## PROBLEM TO WORK ON
Print exactly the lines below between the line holding "You are a computer-use agent." and the line holding "Instruction: Click edit icon beside bot name", inclusive, and nothing more.

## MATERIAL SHOWN
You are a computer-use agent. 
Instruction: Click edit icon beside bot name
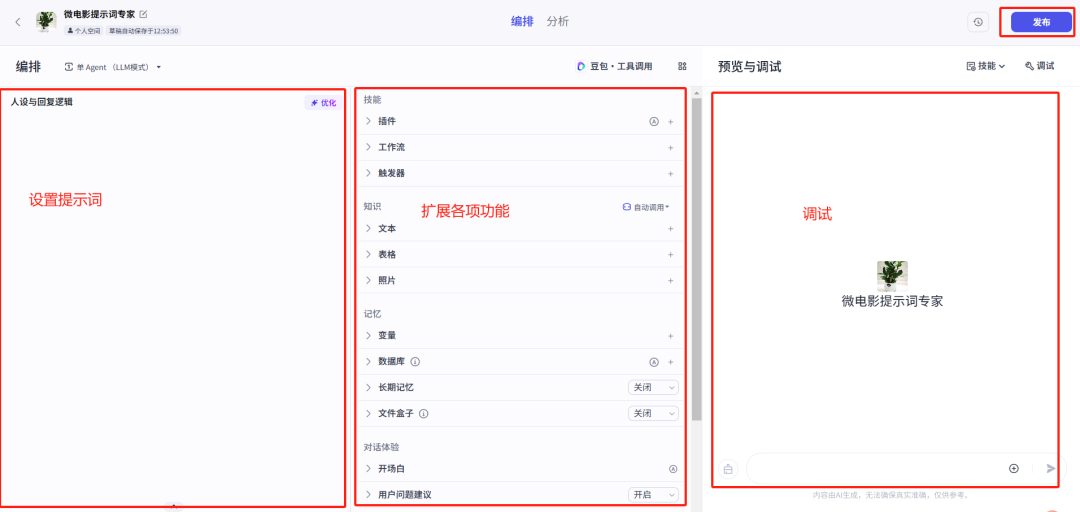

...

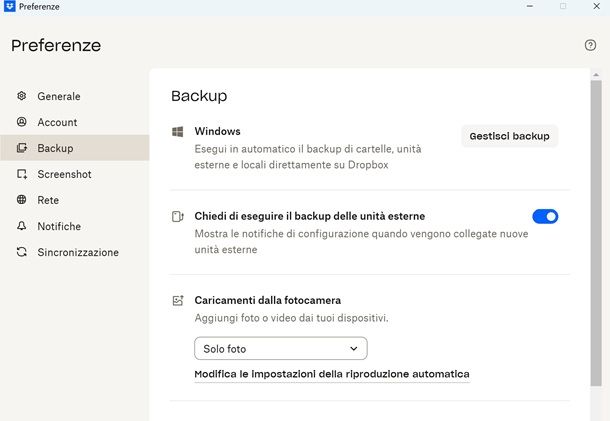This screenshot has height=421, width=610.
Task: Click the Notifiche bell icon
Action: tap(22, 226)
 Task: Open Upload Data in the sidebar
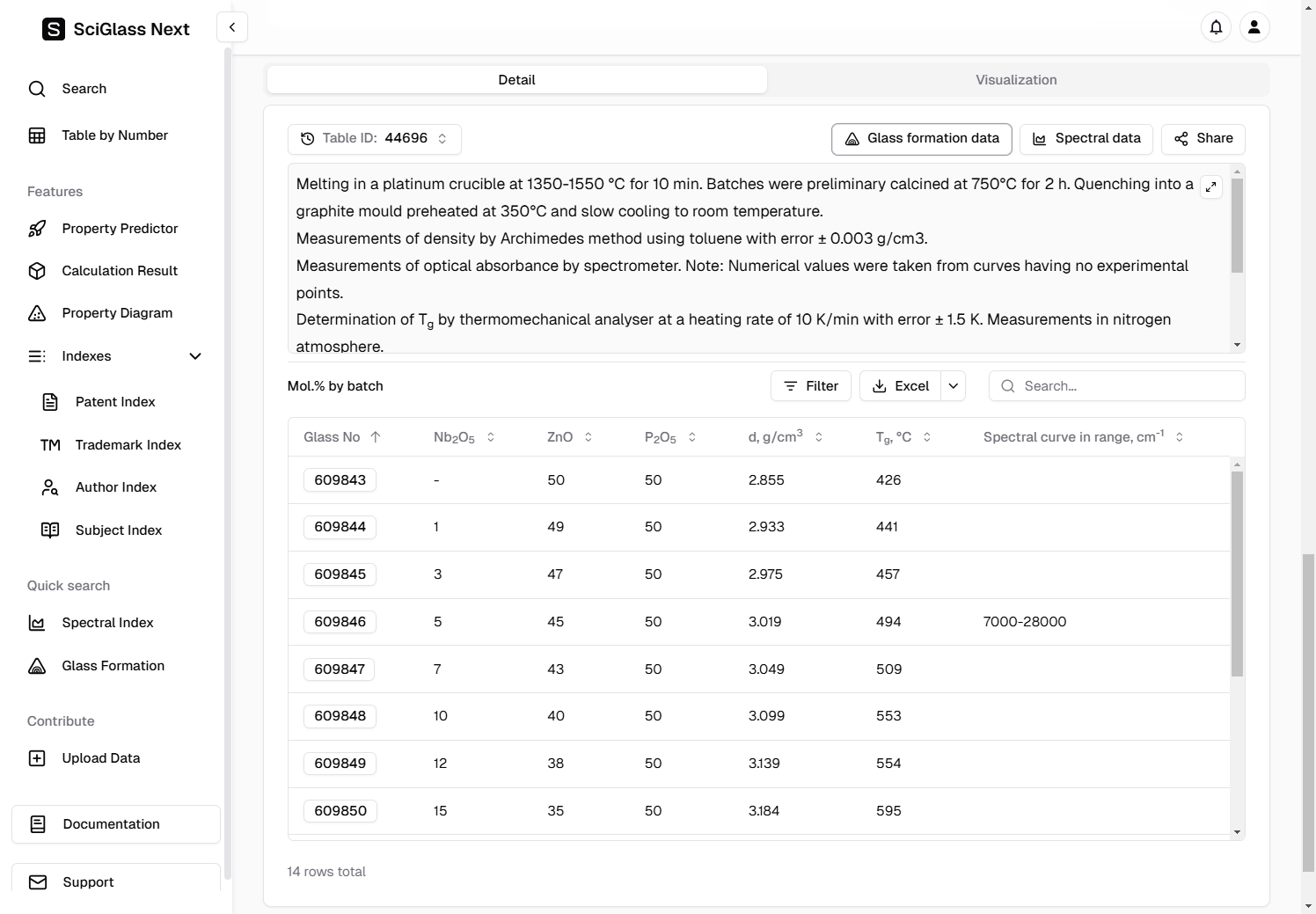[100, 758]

## REPLY TO THE EXERCISE
You are a computer-use agent. 
Instruction: Click edit icon beside bot name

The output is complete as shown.